Here is how it stacks up against the popular alternatives.
#Feature Comparison
| Feature | selfdoc | Sphinx | MkDocs | Docusaurus | VitePress | Rustdoc | Godoc | TypeDoc |
|---|---|---|---|---|---|---|---|---|
| Language support | Python, Go, TS/JS | Python | Any | Any | Any | Rust | Go | TS/JS |
| Source code extraction | Directive-based, multi-language | Autodoc (Python only) | None (plugin-based) | None | None | Built-in | Built-in | Built-in |
| Markdown-native | Yes | RST (Markdown via plugin) | Yes | MDX | Yes | No (doc comments) | No (doc comments) | No |
| Zero config | Near-zero (selfdoc init) | No (conf.py required) | Minimal (mkdocs.yml) | No (Node project) | Minimal | Zero for Rust | Zero for Go | Minimal |
| Built-in search | 3 engines (builtin, fuse, minisearch) | Yes | Yes (lunr.js) | Yes (Algolia/local) | Yes (local) | Yes | No | Yes |
| Theming | 2 themes + CSS properties | Many themes | Many themes | Many themes | Customizable | One | One | Themes |
| Versioning | Built-in multi-version builds | Via extensions | mike plugin | Built-in | Via config | Per crate | Per module | No |
| i18n | Built-in multi-locale builds | Sphinx-intl | i18n plugin | Built-in | Built-in | No | No | No |
| Static output | Yes | Yes | Yes | Yes (SSG mode) | Yes | Yes | Server or static | Yes |
| Deploy targets | Cloudflare Pages, GitHub Pages | Any static host | Any static host | Any static host | Any static host | docs.rs | pkg.go.dev | Any static host |
#Where Each Tool Shines
#Sphinx
The heavyweight champion for Python documentation.

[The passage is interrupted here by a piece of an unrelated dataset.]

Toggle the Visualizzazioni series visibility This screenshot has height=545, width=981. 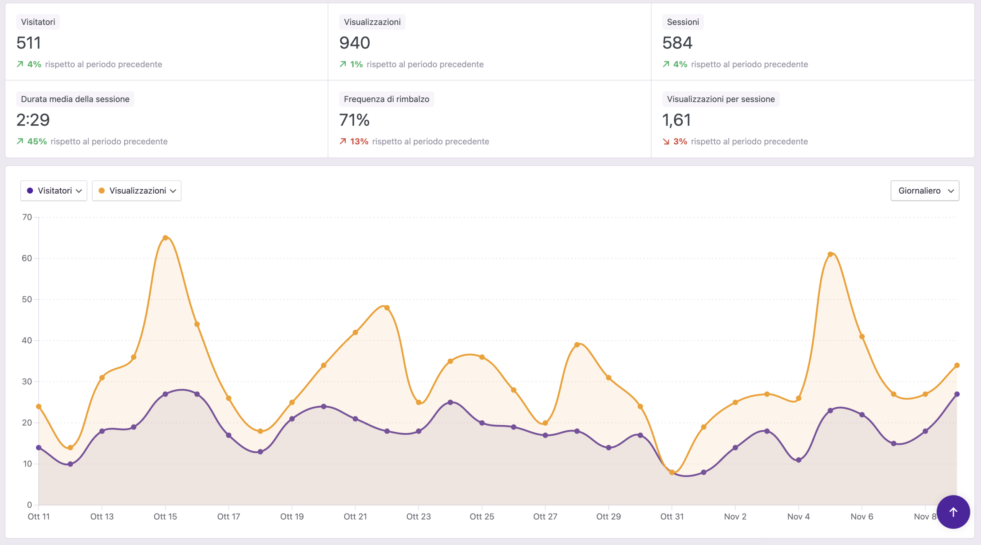[x=136, y=191]
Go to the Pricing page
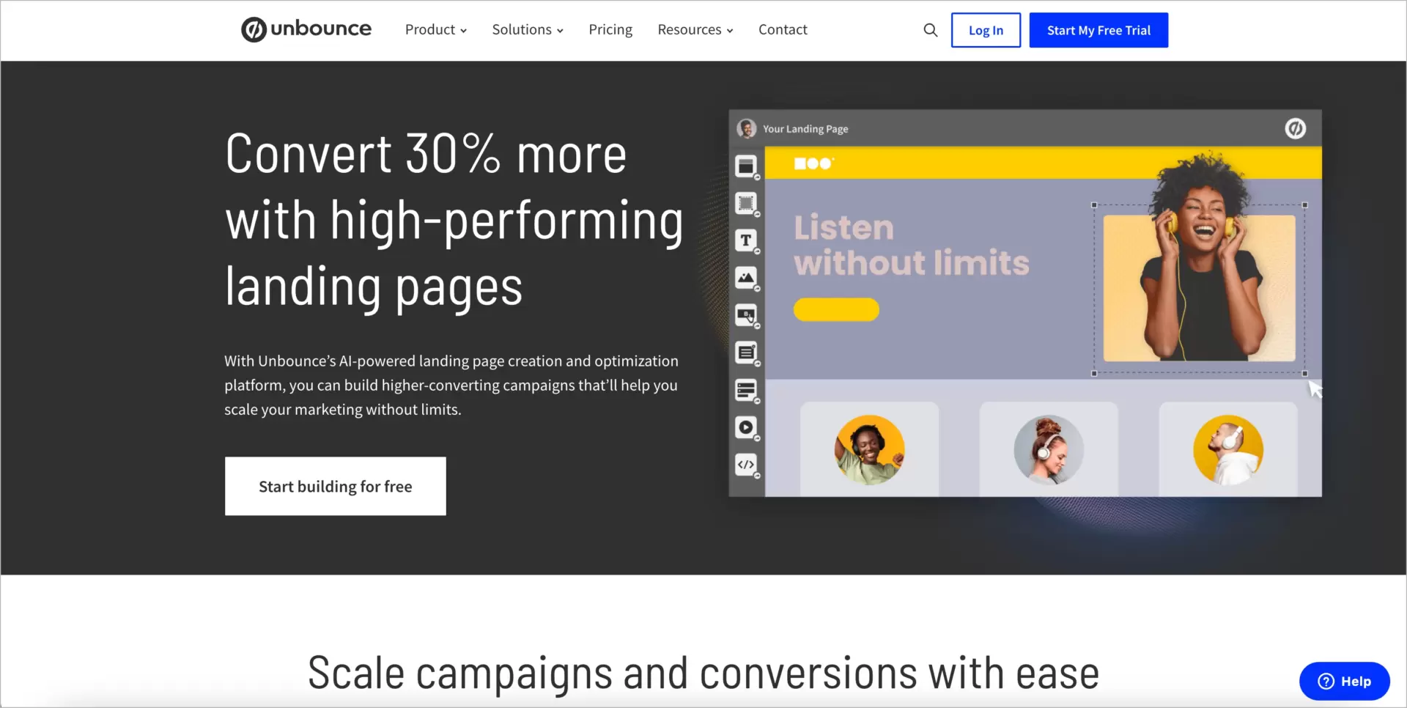Image resolution: width=1407 pixels, height=708 pixels. click(610, 29)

Sphinx has a massive ecosystem of extensions (intersphinx, autodoc, napoleon, etc.) and handles large, cross-referenced documentation sets better than anything else. If your project is Python-only, has hundreds of modules, and needs cross-project linking, Sphinx is the mature choice. The tradeoff is complexity: conf.py configuration, RST syntax by default, and a significant learning curve.
#MkDocs
The simplest way to put Markdown docs online. MkDocs with Material theme gives you a polished site with minimal config. It does not extract from source code natively, but the ecosystem has plugins for most needs. If you are writing prose documentation (tutorials, guides, architecture docs) rather than API references, MkDocs is fast and well-supported.
#Docusaurus
React-powered documentation with MDX support. Docusaurus is the go-to for JavaScript/React projects that want interactive components in their docs. It has built-in versioning, i18n, and Algolia search integration. The cost is a full Node.js build chain and React in your docs pipeline.
#VitePress
Vue-powered and fast. VitePress is the spiritual successor to VuePress, optimized for speed and simplicity. Great for Vue ecosystem projects and sites that want a modern, minimal build. Less feature-rich than Docusaurus but lighter.
#Rustdoc
The gold standard for language-integrated documentation. Rustdoc extracts docs directly from Rust source comments, runs doctests, and hosts on docs.rs automatically. If you are documenting Rust, there is no reason to use anything else. The format is fixed -- you get what Rustdoc gives you.
#Godoc
Simple, convention-driven documentation for Go packages. Godoc reads package comments and produces consistent, browsable API docs hosted on pkg.go.dev. Like Rustdoc, it is purpose-built for one language and does that job well. No theming, no customization, no search -- just clean API references.
#TypeDoc
API documentation generator for TypeScript and JavaScript projects. TypeDoc reads JSDoc and TypeScript type information to produce reference docs. Strong on types and signatures, but focused on API references rather than full documentation sites.
#selfdoc
selfdoc fits a niche that the others do not cover well: projects that want source-extracted documentation across Python, Go, and TypeScript without switching tools. The directive system keeps docs in sync with code automatically, and the built-in SEO, search, and deploy pipeline means fewer moving parts. The tradeoff is fewer themes and a smaller community than Sphinx or Docusaurus.